• [SELECTED EXTRACT]
[UPDATE - I've been noticing some people claim that kernels newer than 2.6.29 are not affected, well I got news for you, I have 200+ VMs that run 2.6.32 that say otherwise (one person in the comments mentions Kernel 3.2 is impacted too!) ]
[ UPDATE 2 - this is a less invasive fix that my co-worker has tested on our systems:
date -s "`date -u`"
Been fighting a little fire that I'm sure hundreds if not thousands are fighting as well it happened at just before midnight UTC when a leap second was inserted into our systems, and well that seemed to trip a race condition in Linux, that I assume most thought was fixed but I guess people didn't test it.
[3613992.610268] Clock: inserting leap second 23:59:60 UTC
The behavior as I'm sure your all aware of by now is a spike in CPU usage, normally our systems run on average under 8% cpu usage, and this really pegged them up by ten fold. Fortunately vSphere held up and we had the capacity to eat it, the resource pools helped make sure production had it's share of CPU power. Only minimal impact to the customers, our external alerting never even went off, that was a good sign.
We were pretty lost at first, fortunately my co-worker had a thought maybe it was leap second related, we dug into things more and eventually came across this page (thanks google for being up to date), which confirmed the theory and confirmed we weren't the only ones impacted by it. Fortunately our systems were virtualized by a system that was not impacted by the issue so we did not experience any issues on the bare metal only in the VMs. From the page
Just today, Sat June 30th - starting soon after the start of the day GMT. We've had a handful of blades in different datacentres as managed by different teams all go dark - not responding to pings, screen blank.
They're all running Debian Squeeze - with everything from stock kernel to custom 3.2.21 builds. Most are Dell M610 blades, but I've also just lost a Dell R510 and other departments have lost machines from other vendors too. There was also an older IBM x3550 which crashed and which I thought might be unrelated, but now I'm wondering.
It wasn't long after that we started getting more confirmations of the issue from pretty much everyone out there. We haven't dug into more of a root cause at this point we've been busy rebooting Linux VMs which seems to be a good workaround (didn't need the steps indicated on the page). Even our systems that are up to date with kernel patches and stuff as recently as a month ago were impacted. Red Hat apparently is issuing a new advisory for their systems since they were impacted as well.

• [GIVEN PROBLEM] Render this sentence from the leap second post in Spanish: "Red Hat apparently is issuing a new advisory for their systems since they were impacted as well."

• [DATA LINES]
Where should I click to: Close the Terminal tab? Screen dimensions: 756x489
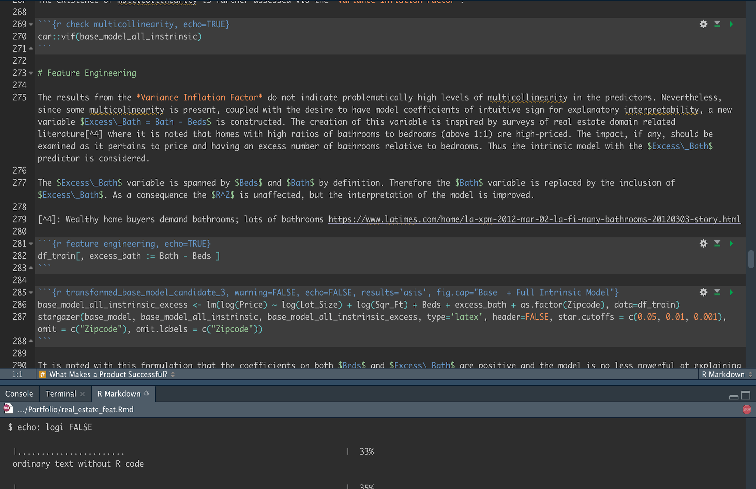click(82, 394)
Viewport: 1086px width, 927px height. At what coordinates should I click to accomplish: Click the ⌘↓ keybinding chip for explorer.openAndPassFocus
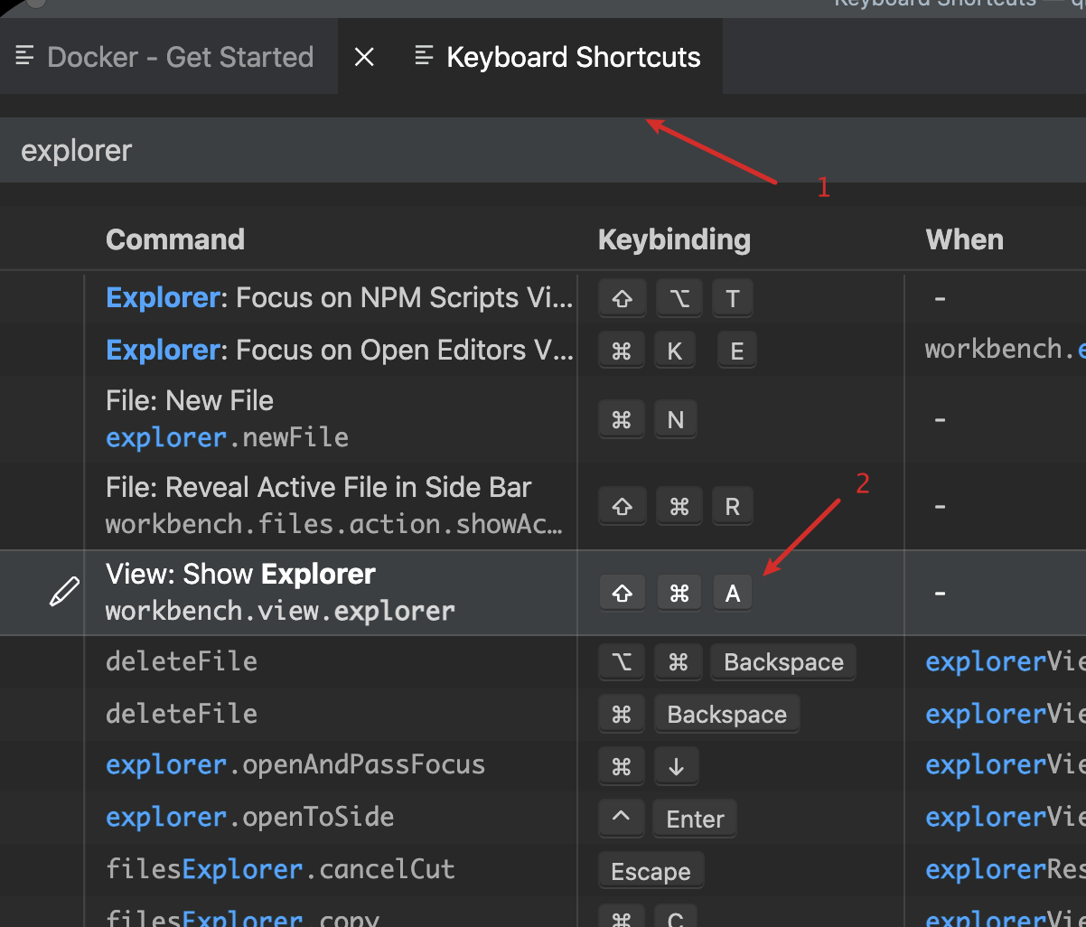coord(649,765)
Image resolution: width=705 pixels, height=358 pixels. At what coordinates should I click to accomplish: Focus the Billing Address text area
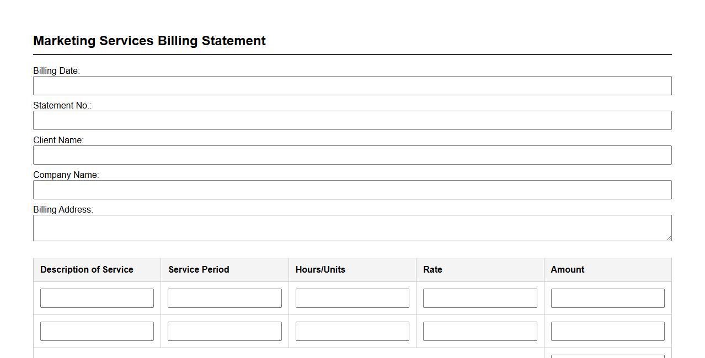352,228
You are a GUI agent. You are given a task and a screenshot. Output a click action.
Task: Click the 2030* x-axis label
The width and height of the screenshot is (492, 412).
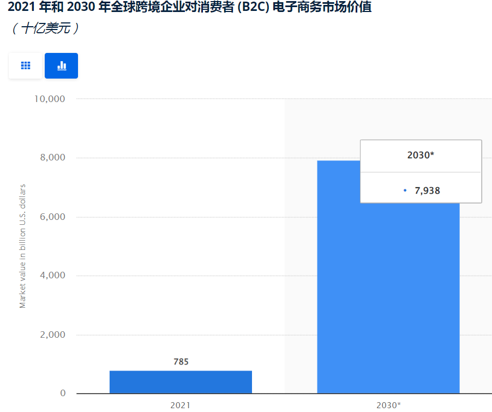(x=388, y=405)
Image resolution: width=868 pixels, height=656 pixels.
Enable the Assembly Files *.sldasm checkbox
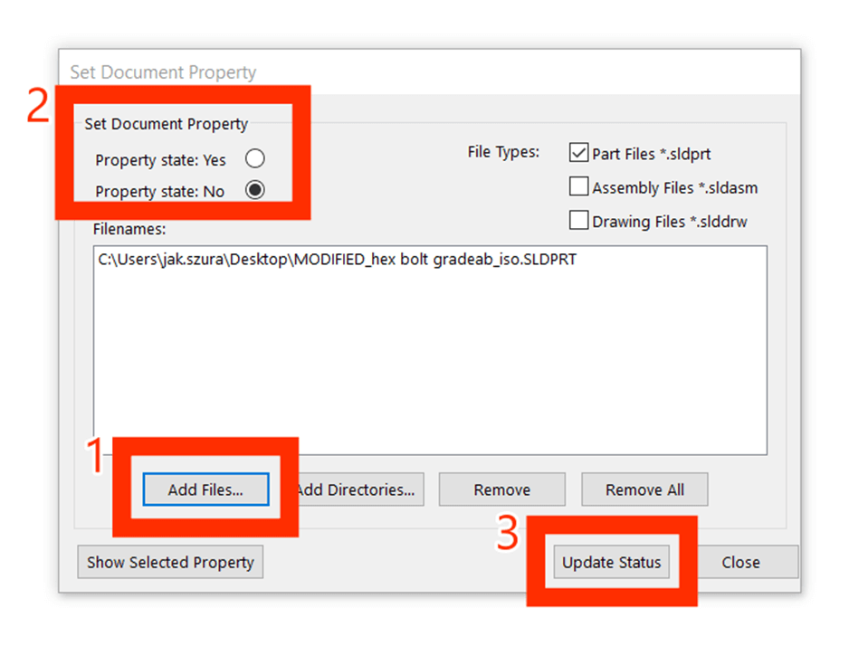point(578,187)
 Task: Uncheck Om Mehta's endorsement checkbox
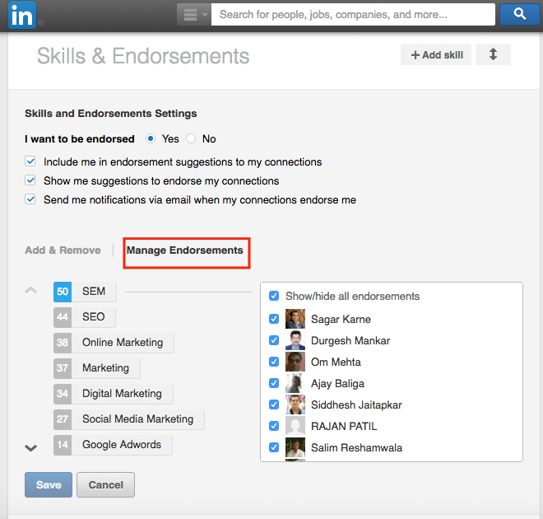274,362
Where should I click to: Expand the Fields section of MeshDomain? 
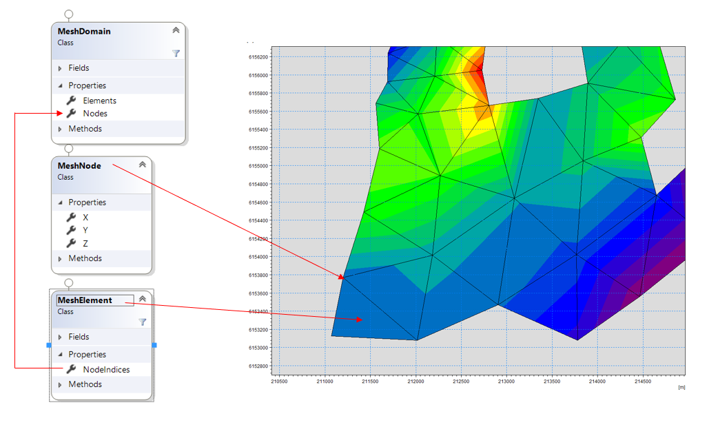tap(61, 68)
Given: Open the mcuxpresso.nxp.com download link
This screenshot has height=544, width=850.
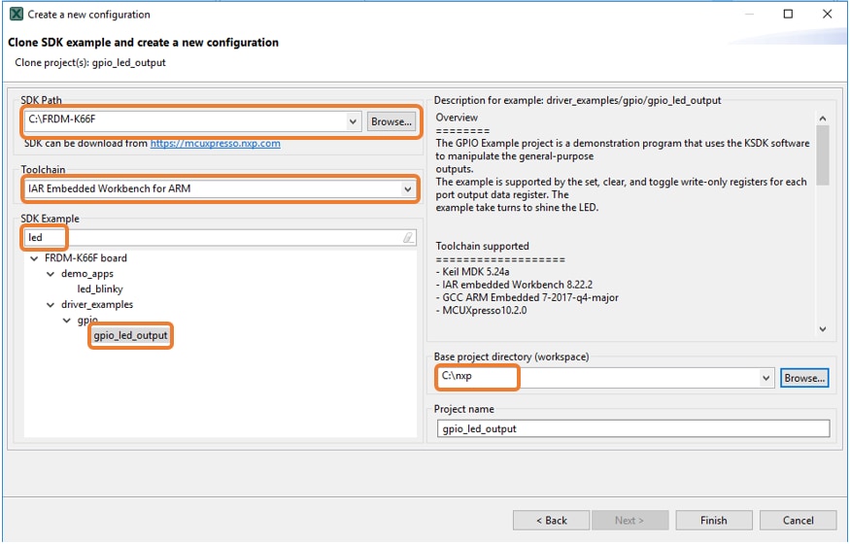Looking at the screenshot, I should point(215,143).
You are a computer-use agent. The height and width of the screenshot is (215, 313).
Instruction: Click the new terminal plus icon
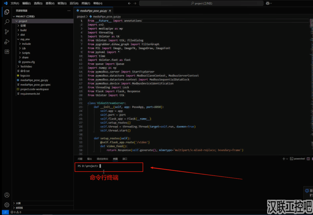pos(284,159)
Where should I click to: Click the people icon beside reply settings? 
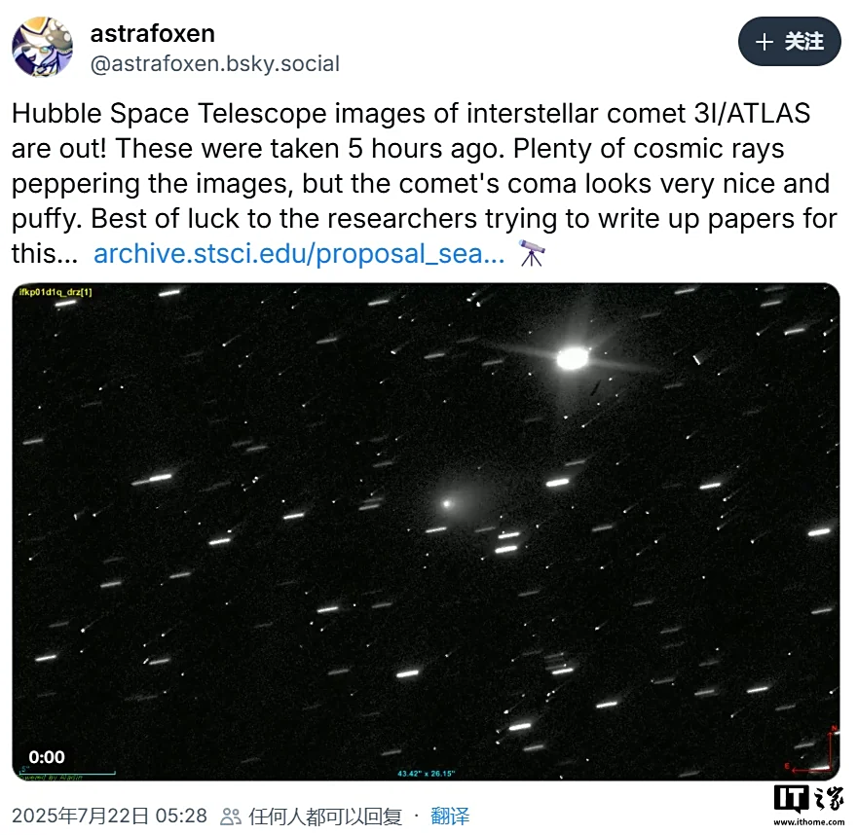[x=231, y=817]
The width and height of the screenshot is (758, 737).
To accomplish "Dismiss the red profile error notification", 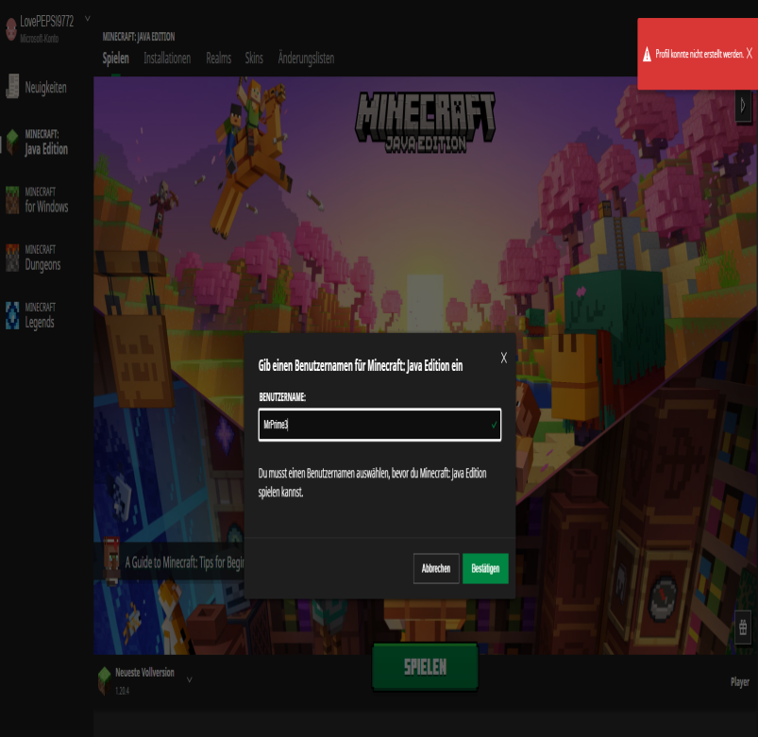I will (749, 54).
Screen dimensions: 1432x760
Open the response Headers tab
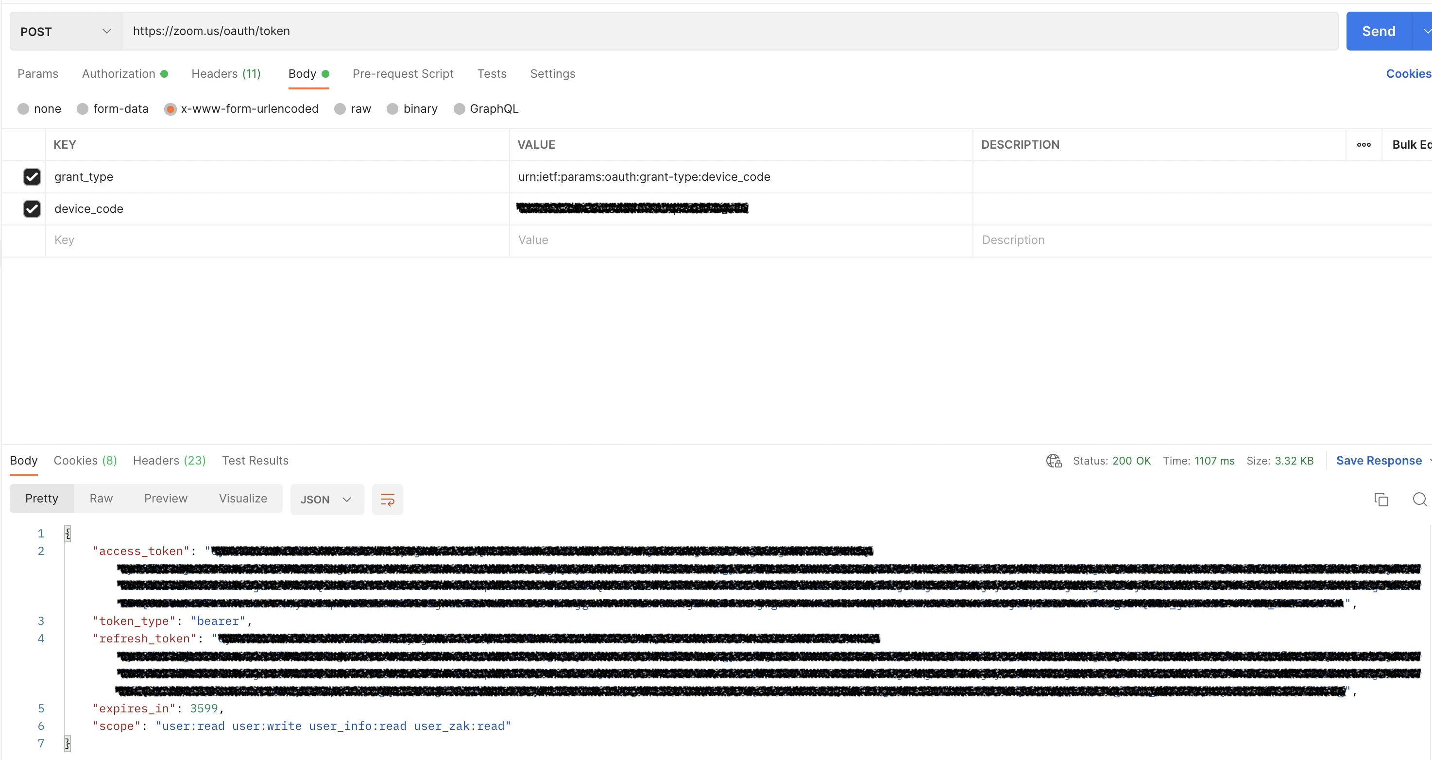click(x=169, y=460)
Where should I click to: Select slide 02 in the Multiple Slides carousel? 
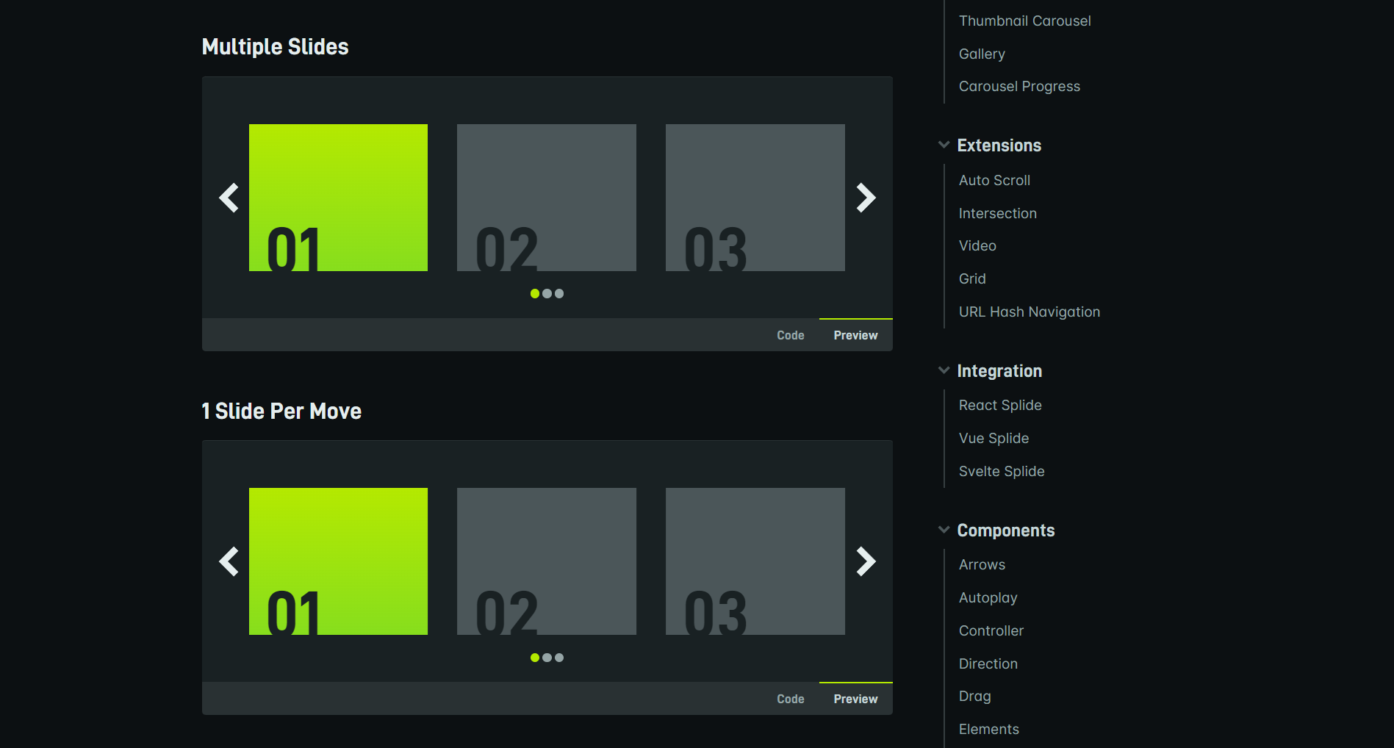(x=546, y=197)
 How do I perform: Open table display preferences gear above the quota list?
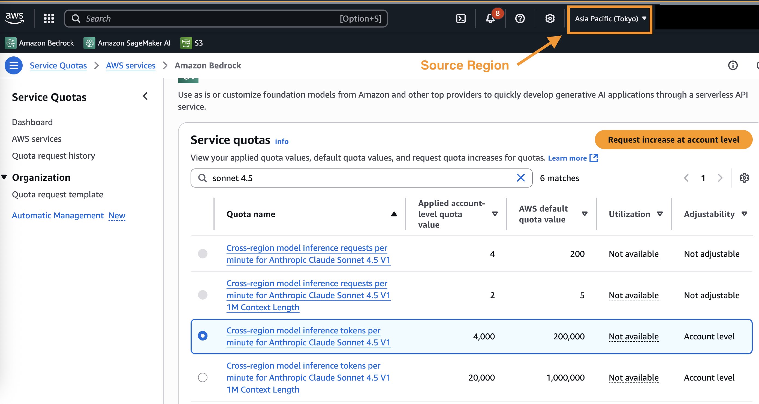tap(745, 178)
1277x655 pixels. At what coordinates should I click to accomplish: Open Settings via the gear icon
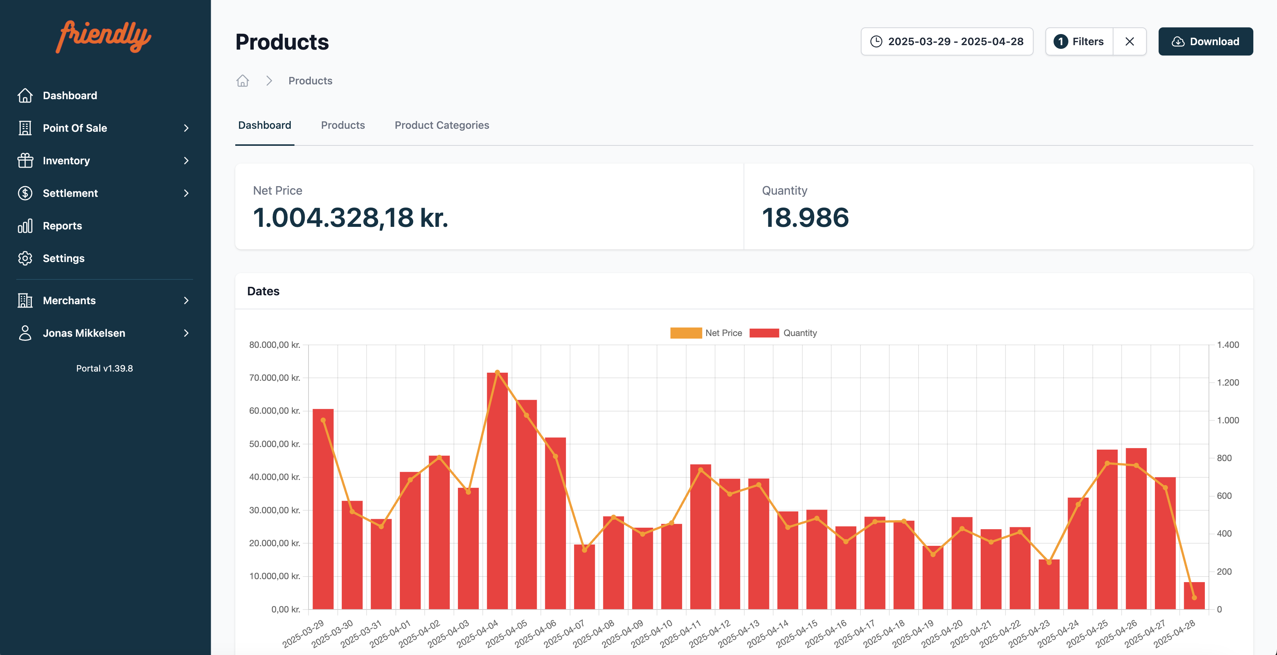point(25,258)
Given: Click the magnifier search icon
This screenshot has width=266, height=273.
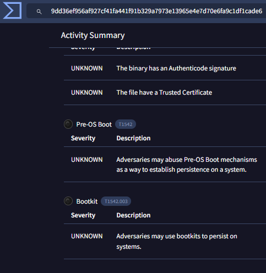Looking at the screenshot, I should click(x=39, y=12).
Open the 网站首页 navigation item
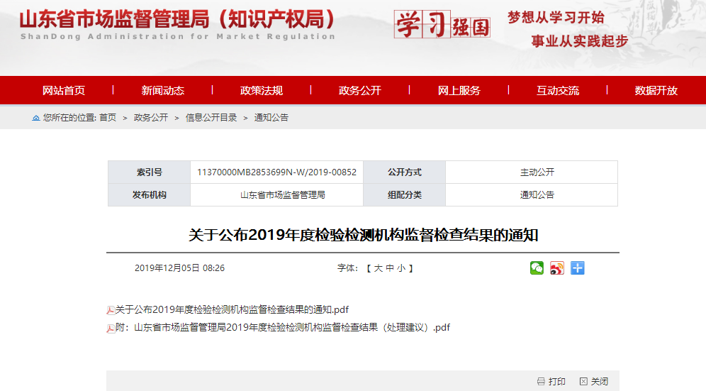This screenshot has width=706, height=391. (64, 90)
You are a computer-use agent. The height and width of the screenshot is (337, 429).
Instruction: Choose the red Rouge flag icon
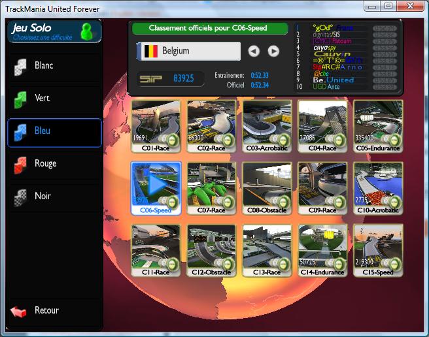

• [FULL ANSWER] Al parecer, Red Hat está emitiendo un nuevo aviso para sus sistemas, ya que también se vieron afectados.